<<<<
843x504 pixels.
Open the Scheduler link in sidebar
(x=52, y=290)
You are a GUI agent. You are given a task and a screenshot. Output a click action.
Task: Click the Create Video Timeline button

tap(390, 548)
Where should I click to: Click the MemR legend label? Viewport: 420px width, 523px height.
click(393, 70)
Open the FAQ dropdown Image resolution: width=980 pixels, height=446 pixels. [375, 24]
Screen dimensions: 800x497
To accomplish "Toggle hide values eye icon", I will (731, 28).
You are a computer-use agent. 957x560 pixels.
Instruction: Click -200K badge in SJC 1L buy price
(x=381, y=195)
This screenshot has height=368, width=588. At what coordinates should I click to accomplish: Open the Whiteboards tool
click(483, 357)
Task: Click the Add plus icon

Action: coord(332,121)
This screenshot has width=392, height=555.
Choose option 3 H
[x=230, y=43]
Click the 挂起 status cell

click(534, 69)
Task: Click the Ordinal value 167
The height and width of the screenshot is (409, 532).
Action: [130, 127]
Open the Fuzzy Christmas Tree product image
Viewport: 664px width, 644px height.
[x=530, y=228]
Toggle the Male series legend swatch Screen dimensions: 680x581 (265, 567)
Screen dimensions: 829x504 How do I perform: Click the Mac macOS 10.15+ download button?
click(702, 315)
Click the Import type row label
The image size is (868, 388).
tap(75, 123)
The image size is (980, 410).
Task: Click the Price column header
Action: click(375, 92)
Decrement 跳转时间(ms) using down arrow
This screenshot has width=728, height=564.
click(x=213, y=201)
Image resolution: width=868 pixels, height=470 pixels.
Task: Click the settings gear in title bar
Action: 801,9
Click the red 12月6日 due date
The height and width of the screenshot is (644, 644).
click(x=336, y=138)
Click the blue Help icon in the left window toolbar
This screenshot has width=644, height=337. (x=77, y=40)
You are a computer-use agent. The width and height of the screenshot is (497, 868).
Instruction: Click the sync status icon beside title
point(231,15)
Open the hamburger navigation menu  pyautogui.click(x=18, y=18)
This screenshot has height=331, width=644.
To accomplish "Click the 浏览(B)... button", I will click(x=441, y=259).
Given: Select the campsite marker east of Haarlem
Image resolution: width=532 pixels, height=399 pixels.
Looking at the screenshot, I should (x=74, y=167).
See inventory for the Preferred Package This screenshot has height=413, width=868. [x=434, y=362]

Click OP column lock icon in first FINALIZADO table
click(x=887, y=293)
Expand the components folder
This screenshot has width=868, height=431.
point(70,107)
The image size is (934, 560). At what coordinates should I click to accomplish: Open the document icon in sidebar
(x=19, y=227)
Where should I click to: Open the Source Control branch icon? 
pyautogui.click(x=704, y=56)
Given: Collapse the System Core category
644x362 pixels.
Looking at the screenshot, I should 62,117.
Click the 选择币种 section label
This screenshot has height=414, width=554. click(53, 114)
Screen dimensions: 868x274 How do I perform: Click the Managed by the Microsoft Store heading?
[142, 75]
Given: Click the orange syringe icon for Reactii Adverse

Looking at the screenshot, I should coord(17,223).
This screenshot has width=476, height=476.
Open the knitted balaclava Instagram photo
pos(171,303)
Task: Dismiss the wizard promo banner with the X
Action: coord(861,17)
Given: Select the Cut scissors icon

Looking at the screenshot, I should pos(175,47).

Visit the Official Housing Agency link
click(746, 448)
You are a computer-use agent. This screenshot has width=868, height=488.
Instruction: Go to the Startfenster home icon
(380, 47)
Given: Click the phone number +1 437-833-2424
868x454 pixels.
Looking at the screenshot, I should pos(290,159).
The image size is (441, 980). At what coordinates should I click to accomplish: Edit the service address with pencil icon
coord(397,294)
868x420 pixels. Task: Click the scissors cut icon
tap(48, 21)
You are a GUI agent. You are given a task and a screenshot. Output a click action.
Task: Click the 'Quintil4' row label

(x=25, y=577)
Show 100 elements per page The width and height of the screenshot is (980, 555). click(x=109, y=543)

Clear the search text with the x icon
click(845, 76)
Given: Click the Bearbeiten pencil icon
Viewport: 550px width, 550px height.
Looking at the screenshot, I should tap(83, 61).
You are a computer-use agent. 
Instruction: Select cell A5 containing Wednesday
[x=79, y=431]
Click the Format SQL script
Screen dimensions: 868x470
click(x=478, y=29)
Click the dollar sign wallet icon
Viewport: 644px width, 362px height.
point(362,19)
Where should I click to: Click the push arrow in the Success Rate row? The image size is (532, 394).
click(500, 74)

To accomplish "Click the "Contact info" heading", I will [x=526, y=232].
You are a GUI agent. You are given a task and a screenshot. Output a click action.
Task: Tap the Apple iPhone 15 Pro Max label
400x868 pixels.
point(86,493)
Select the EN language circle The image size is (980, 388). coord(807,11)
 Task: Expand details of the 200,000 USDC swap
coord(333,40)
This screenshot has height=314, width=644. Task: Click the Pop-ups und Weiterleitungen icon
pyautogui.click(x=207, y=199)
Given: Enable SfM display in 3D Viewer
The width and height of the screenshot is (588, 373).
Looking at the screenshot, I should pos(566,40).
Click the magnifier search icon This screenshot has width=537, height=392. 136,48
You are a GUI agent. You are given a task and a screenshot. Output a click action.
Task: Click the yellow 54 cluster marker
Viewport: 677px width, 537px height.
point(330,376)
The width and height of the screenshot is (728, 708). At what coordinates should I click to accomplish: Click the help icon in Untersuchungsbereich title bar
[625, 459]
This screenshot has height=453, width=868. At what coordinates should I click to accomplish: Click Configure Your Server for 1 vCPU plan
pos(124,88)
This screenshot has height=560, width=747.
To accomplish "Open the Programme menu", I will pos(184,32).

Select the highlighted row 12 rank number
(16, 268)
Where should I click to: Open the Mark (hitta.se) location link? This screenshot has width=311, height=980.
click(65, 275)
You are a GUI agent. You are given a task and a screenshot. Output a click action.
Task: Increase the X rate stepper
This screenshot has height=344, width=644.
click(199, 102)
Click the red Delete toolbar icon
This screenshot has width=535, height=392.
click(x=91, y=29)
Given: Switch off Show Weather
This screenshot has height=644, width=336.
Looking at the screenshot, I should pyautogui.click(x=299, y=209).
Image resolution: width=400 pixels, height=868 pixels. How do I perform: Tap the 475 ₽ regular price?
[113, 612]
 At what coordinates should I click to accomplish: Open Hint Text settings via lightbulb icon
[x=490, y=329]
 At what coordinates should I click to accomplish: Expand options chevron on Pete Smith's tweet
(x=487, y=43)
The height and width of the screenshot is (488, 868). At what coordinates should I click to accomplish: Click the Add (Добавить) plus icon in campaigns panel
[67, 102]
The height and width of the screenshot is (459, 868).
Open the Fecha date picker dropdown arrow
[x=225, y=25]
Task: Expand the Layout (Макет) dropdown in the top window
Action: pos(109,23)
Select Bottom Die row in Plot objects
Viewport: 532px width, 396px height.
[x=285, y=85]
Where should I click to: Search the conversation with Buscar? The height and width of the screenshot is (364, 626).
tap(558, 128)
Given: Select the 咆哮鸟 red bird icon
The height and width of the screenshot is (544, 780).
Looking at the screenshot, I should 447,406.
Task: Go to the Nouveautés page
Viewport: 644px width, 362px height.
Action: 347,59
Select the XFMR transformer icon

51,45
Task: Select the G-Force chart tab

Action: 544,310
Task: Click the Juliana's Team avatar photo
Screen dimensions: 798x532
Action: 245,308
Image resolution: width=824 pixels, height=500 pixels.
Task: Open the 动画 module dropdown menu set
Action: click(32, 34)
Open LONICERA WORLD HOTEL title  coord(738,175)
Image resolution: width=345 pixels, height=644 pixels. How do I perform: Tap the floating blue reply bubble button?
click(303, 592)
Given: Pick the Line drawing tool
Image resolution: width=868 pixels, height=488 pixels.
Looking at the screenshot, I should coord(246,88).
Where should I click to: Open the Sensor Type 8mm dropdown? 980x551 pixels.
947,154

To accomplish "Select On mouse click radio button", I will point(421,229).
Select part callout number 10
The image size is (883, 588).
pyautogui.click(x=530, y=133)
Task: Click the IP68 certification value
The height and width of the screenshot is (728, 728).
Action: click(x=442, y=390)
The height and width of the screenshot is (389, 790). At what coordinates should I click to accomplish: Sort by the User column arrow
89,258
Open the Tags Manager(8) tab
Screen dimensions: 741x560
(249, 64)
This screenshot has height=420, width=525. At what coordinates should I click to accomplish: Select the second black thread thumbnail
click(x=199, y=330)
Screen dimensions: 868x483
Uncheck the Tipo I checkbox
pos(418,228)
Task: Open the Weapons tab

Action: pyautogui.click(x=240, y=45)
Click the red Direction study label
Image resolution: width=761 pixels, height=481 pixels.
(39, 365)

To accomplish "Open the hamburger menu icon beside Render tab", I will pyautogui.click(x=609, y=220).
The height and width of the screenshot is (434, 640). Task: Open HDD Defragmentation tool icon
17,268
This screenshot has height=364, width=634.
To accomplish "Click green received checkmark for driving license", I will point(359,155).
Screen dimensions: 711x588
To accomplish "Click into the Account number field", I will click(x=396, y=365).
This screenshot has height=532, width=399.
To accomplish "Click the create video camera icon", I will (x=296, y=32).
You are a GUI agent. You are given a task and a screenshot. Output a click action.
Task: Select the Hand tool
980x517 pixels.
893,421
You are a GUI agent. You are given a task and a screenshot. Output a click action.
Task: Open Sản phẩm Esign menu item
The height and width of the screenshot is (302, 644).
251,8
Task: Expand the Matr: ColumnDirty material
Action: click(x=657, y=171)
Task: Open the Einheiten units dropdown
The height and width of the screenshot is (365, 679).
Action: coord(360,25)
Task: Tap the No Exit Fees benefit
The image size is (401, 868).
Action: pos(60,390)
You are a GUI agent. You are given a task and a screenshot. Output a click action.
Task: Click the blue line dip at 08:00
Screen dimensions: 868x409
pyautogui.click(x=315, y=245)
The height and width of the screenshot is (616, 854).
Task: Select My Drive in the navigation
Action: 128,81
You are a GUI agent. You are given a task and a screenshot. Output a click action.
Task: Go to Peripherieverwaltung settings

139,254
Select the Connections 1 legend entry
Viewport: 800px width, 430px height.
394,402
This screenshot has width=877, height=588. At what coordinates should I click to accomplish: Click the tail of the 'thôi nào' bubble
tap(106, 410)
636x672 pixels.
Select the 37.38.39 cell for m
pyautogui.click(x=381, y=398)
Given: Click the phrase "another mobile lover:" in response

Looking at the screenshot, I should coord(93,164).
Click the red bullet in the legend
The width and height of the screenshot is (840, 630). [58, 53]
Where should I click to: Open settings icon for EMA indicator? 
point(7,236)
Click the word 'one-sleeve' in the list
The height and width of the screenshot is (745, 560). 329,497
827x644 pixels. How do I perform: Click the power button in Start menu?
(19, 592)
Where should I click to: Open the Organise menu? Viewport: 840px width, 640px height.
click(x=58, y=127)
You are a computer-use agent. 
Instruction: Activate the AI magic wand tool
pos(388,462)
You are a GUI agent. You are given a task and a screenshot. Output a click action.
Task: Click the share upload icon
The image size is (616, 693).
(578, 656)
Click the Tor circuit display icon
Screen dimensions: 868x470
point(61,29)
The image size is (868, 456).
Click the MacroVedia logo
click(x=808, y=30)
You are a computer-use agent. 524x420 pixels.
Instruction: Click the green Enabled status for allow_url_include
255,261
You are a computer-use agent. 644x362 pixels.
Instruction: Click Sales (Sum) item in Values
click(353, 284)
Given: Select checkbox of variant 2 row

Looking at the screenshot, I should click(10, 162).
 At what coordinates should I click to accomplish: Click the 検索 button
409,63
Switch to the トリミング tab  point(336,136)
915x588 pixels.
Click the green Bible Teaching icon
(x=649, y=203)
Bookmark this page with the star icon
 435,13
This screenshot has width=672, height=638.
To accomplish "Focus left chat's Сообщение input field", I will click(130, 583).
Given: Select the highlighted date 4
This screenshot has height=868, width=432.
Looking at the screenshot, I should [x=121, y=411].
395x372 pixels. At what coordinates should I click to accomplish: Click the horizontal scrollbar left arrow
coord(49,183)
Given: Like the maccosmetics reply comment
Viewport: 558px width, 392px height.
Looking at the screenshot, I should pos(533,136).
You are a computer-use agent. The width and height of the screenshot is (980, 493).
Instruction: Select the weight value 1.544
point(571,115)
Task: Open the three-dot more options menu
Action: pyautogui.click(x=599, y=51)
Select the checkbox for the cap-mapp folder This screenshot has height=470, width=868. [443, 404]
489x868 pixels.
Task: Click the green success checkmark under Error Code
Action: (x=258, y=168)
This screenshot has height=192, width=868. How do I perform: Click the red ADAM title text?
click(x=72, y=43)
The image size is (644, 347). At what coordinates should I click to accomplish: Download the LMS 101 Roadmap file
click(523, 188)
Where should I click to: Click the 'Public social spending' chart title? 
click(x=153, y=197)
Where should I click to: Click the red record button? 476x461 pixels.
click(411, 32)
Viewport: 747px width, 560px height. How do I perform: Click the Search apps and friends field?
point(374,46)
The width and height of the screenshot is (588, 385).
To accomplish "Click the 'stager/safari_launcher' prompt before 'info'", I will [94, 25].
>>>>
Exercise brief:
Locate all lines in the listing above with the word "hamburger" and copy them.

Reply to the exercise:
Open the hamburger navigation menu  pyautogui.click(x=18, y=18)
To accomplish "Open the hamburger menu icon beside Render tab", I will pyautogui.click(x=609, y=220).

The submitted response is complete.